Information |
□ □ □

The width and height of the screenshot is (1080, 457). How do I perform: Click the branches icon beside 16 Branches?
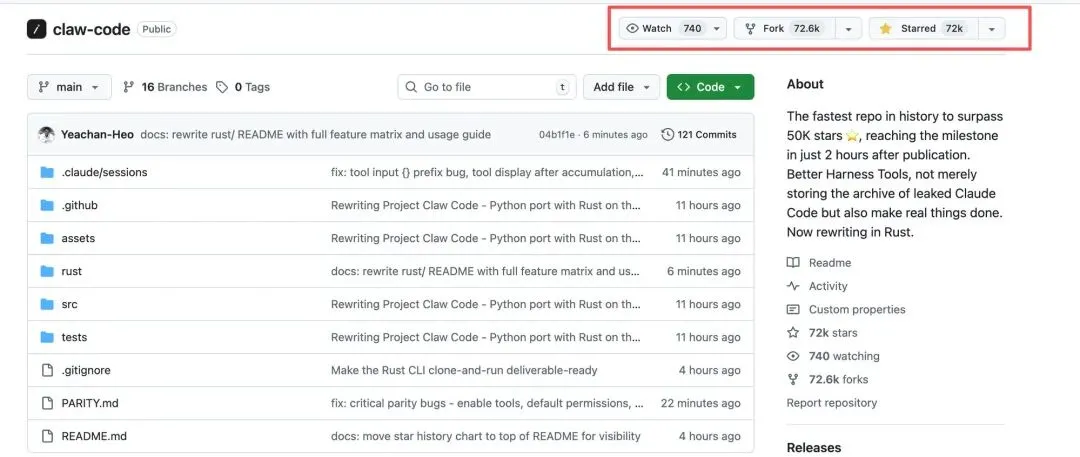pyautogui.click(x=129, y=87)
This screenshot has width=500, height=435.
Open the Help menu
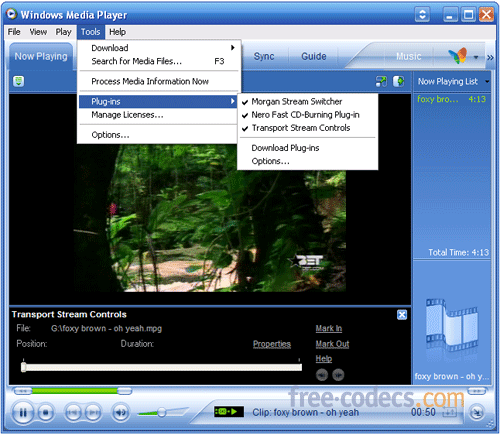point(117,32)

□ □ □

Try it |
Print the stretch of the data from the line with "This screenshot has width=500, height=435." through its last line, exactly and with both ends kept. Omit pictures.

Solved exercise |
This screenshot has width=500, height=435.
Open the Help menu
point(117,32)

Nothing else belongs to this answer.